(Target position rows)
┄┄┄┄┄┄┄┄┄┄┄┄┄┄┄┄┄┄┄┄
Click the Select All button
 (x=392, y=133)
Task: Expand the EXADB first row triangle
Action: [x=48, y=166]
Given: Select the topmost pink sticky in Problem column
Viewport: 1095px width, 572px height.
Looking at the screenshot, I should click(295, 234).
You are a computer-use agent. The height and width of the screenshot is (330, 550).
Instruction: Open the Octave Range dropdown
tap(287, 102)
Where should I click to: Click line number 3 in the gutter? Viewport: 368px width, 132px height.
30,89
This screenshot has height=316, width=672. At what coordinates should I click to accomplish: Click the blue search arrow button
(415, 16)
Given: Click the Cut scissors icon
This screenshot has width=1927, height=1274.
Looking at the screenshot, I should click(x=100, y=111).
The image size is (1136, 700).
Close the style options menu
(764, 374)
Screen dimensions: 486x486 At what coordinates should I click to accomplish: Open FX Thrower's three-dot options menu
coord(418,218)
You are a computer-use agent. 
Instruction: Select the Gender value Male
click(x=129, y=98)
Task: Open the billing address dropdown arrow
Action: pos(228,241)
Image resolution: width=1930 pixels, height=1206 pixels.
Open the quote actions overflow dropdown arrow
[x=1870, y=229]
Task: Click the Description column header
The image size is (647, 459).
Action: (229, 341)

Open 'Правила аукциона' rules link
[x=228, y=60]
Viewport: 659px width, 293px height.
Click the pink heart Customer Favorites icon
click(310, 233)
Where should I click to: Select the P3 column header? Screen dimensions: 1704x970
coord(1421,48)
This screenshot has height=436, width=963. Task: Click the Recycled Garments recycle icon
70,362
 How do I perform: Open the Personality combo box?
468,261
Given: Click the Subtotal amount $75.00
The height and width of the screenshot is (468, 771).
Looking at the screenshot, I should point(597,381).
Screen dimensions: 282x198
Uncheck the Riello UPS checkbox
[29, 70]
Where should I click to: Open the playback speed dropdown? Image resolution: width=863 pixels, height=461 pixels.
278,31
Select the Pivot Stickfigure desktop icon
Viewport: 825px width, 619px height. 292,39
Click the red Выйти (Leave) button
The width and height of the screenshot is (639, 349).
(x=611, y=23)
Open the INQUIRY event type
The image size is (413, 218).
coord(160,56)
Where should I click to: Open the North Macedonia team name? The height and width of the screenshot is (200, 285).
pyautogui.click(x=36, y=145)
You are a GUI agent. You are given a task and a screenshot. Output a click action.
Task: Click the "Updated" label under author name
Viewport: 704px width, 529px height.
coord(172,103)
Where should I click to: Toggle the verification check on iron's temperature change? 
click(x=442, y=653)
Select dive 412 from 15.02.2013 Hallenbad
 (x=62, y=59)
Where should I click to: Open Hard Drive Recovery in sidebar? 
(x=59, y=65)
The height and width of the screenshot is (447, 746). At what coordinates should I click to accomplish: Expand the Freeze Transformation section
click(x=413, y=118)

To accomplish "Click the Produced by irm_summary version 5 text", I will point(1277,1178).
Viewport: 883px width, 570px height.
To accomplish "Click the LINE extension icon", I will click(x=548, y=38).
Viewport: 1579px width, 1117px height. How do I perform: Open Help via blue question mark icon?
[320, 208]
┄┄┄┄┄┄┄┄┄┄┄┄┄┄┄┄┄┄┄┄
Given instruction:
Recast every row above as a Markdown table with the columns "Line No." and "Row Text", omitting blank lines.

Answer in full:
| Line No. | Row Text |
|---|---|
| 1 | Click the Select All button |
| 2 |  (x=392, y=133) |
| 3 | Task: Expand the EXADB first row triangle |
| 4 | Action: [x=48, y=166] |
| 5 | Given: Select the topmost pink sticky in Problem column |
| 6 | Viewport: 1095px width, 572px height. |
| 7 | Looking at the screenshot, I should click(295, 234). |
| 8 | You are a computer-use agent. The height and width of the screenshot is (330, 550). |
| 9 | Instruction: Open the Octave Range dropdown |
| 10 | tap(287, 102) |
| 11 | Where should I click to: Click line number 3 in the gutter? Viewport: 368px width, 132px height. |
| 12 | 30,89 |
| 13 | This screenshot has height=316, width=672. At what coordinates should I click to accomplish: Click the blue search arrow button |
| 14 | (415, 16) |
| 15 | Given: Click the Cut scissors icon |
| 16 | This screenshot has width=1927, height=1274. |
| 17 | Looking at the screenshot, I should click(x=100, y=111). |
| 18 | The image size is (1136, 700). |
| 19 | Close the style options menu |
| 20 | (764, 374) |
| 21 | Screen dimensions: 486x486 At what coordinates should I click to accomplish: Open FX Thrower's three-dot options menu |
| 22 | coord(418,218) |
| 23 | You are a computer-use agent.  |
| 24 | Instruction: Select the Gender value Male |
| 25 | click(x=129, y=98) |
| 26 | Task: Open the billing address dropdown arrow |
| 27 | Action: pos(228,241) |
| 28 | Image resolution: width=1930 pixels, height=1206 pixels. |
| 29 | Open the quote actions overflow dropdown arrow |
| 30 | [x=1870, y=229] |
| 31 | Task: Click the Description column header |
| 32 | The image size is (647, 459). |
| 33 | Action: (229, 341) |
| 34 | Open 'Правила аукциона' rules link |
| 35 | [x=228, y=60] |
| 36 | Viewport: 659px width, 293px height. |
| 37 | Click the pink heart Customer Favorites icon |
| 38 | click(310, 233) |
| 39 | Where should I click to: Select the P3 column header? Screen dimensions: 1704x970 |
| 40 | coord(1421,48) |
| 41 | This screenshot has height=436, width=963. Task: Click the Recycled Garments recycle icon |
| 42 | 70,362 |
| 43 |  How do I perform: Open the Personality combo box? |
| 44 | 468,261 |
| 45 | Given: Click the Subtotal amount $75.00 |
| 46 | The height and width of the screenshot is (468, 771). |
| 47 | Looking at the screenshot, I should point(597,381). |
| 48 | Screen dimensions: 282x198 |
| 49 | Uncheck the Riello UPS checkbox |
| 50 | [29, 70] |
| 51 | Where should I click to: Open the playback speed dropdown? Image resolution: width=863 pixels, height=461 pixels. |
| 52 | 278,31 |
| 53 | Select the Pivot Stickfigure desktop icon |
| 54 | Viewport: 825px width, 619px height. 292,39 |
| 55 | Click the red Выйти (Leave) button |
| 56 | The width and height of the screenshot is (639, 349). |
| 57 | (x=611, y=23) |
| 58 | Open the INQUIRY event type |
| 59 | The image size is (413, 218). |
| 60 | coord(160,56) |
| 61 | Where should I click to: Open the North Macedonia team name? The height and width of the screenshot is (200, 285). |
| 62 | pyautogui.click(x=36, y=145) |
| 63 | You are a GUI agent. You are given a task and a screenshot. Output a click action. |
| 64 | Task: Click the "Updated" label under author name |
| 65 | Viewport: 704px width, 529px height. |
| 66 | coord(172,103) |
| 67 | Where should I click to: Toggle the verification check on iron's temperature change?  |
| 68 | click(x=442, y=653) |
| 69 | Select dive 412 from 15.02.2013 Hallenbad |
| 70 |  (x=62, y=59) |
| 71 | Where should I click to: Open Hard Drive Recovery in sidebar?  |
| 72 | (x=59, y=65) |
| 73 | The height and width of the screenshot is (447, 746). At what coordinates should I click to accomplish: Expand the Freeze Transformation section |
| 74 | click(x=413, y=118) |
| 75 | To accomplish "Click the Produced by irm_summary version 5 text", I will point(1277,1178). |
| 76 | Viewport: 883px width, 570px height. |
| 77 | To accomplish "Click the LINE extension icon", I will click(x=548, y=38). |
| 78 | Viewport: 1579px width, 1117px height. How do I perform: Open Help via blue question mark icon? |
| 79 | [320, 208] |